NASA’s New Horizons probe has flown past Pluto for the first time, marking a historic moment in the exploration of our solar system. The spacecraft took images and surveyed the dwarf planet, and will be slowly sending back data to scientists on Earth over the course of the 16 months. So what have we learnt about Pluto so far?
Point of view
"This is a historic win for science and for exploration. We’ve truly, once again raised the bar of human potential"
Pluto is diverse and colourful
The first images of Pluto coming from New Horizons show this dwarf planet and its large moon Charon to be more diverse than expected. This isn’t a boring lump of ice on the edge of our solar system, but something far more interesting. Before arrival at Pluto, it was known that it was generally a kind of rusty-red, but these exaggerated colour images show how certain areas of the dwarf planet are a light peachy colour, other areas are bluish, and there is a mid-latitude band of pale blue and red. Charon, which is also shown in exaggerated colour, appears to have dark red hydrocarbons on its northern polar cap, but much more mottled and varied features at lower latitudes. “These images show that Pluto and Charon are truly complex worlds.
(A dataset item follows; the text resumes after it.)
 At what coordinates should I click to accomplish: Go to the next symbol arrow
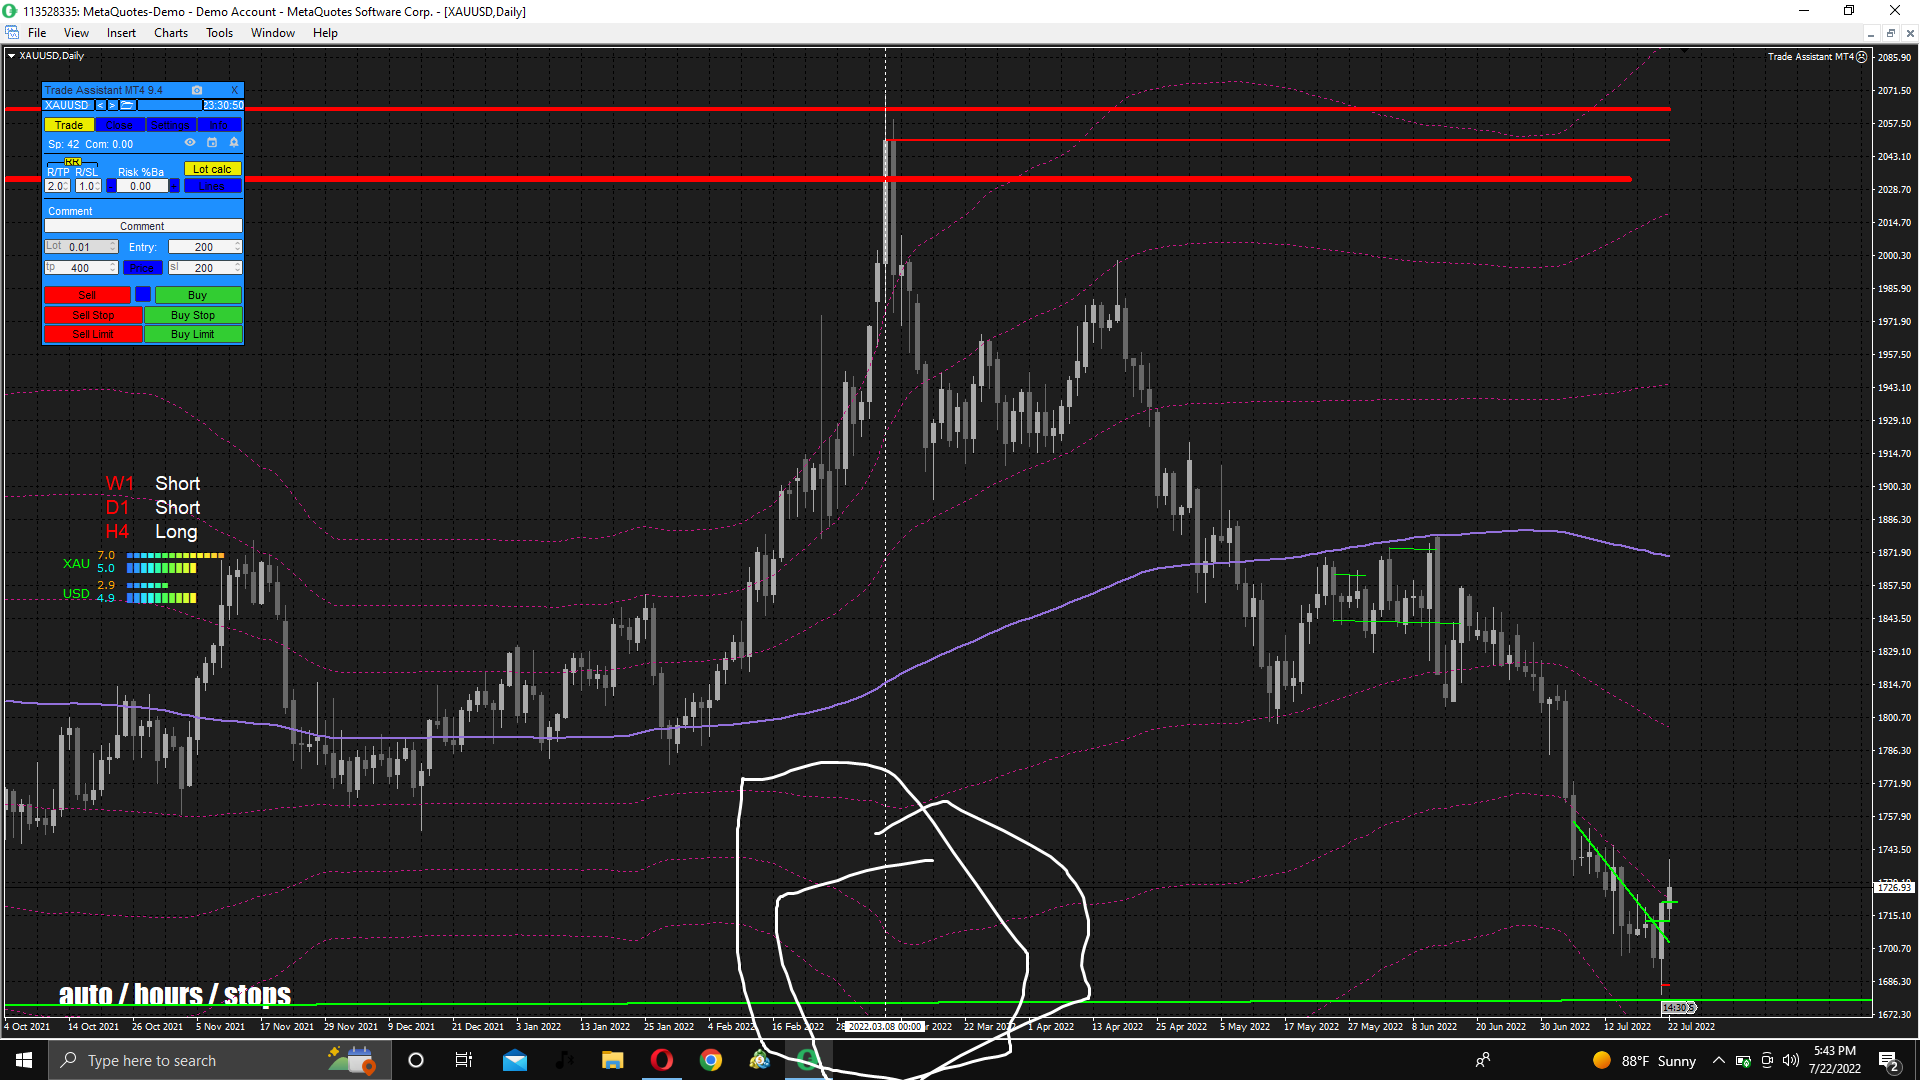[x=112, y=105]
There’s a whole lot going on here,” said New Horizons co-investigator Will Grundy, Lowell Observatory, Flagstaff, Arizona. “Our surface composition team is working as fast as we can to identify the substances in different regions on Pluto and unravel the processes that put them where they are.” Scientists will be studying the images from Pluto to work out what may be within the interior of the dwarf planet, and to see what kind of effect solar radiation may have on the surface.
Pluto has a ‘heart’
Pluto has a large heart-shaped formation on its surface, with a very smooth area to the west and more bumpy terrain to the east. The feature is thought to be over 1,600 kilometres across, and dominates the side of the dwarf planet that New Horizons was able to see. As Pluto rotates once every 6.4 Earth days, and the NASA spacecraft only spent a few hours flying past and imaging the planet in close proximity, we won’t have a chance to see what’s on the other side. But the detail already coming down is intriguing, and as Planetary Society blogger Emily Lakdawalla said, “In the span of a few days, Pluto and Charon have turned from spots to worlds”. It now appears from New Horizons that Pluto has a distinct polar cap made of methane and nitrogen ices. The nature of the heart-shaped area will be uncovered slowly in the coming weeks and months, but its form has already sparked a wave of jokes and doodles drawing comparisons with Disney’s famous cartoon dog, Pluto, including a rather nice one from webteamsix.net. The dwarf planet actually takes its name from the Roman god of the underworld.
Pluto is bigger than expected
Pluto has proven itself to be a little larger than thought, although that doesn’t mean it is going to get away from its ‘dwarf planet’ tag anytime soon. The body has a diameter of approximately 2,370 kilometres, which means it is bigger than dwarf planet Eris and can be considered the largest known object in the Kuiper belt, a vast zone of icy relics at the outer edges of our solar system. The fact that Pluto is larger than thought means that it is probably lower density than was previously considered to be the case, so that means there could be more ice inside than predicted. It also means that any tenuous atmosphere on Pluto is also thinner than previously thought. However, all these observations remain to be qualified, refined, discussed and debated over the course of the next few years, as the data from New Horizons trickles back to Earth. Pluto will remain a dwarf planet because it does not have a clear orbital path around the Sun.
Pluto can raise the political pulse
Pluto set the news media and political twitter feeds abuzz this week. The flyby story was the most-read on the euronews.com website, and top rated on many other general and specialist news websites. The historic encounter stoked up a huge range of tub-thumping tweets and messages from scientists and politicians, including US President Obama, who tweeted “Pluto just had its first visitor! Thanks @NASA – it’s a great day for discovery and American leadership”. NASA chief Charles Bolden also saw this as an opportunity for some all-American back-slapping, “This is a historic win for science and for exploration. We’ve truly, once again raised the bar of human potential,” he said.
Meanwhile the man who drove the whole project since its inception, New Horizons principal investigator Alan Stern from the Southwest Research Institute in Boulder, Colorado said: “Following in the footsteps of planetary exploration missions such as Mariner, Pioneer and Voyager, New Horizons has triumphed at Pluto. The New Horizons flyby completes the first era of planetary reconnaissance, a half century long endeavour that will forever be a legacy of our time.” In a NASA wary of budget restrictions and cutbacks, this is being seen as a great chance for the American space agency to celebrate its achievements and promote its agenda of further exploration of Mars, near Earth asteroids and the Moon.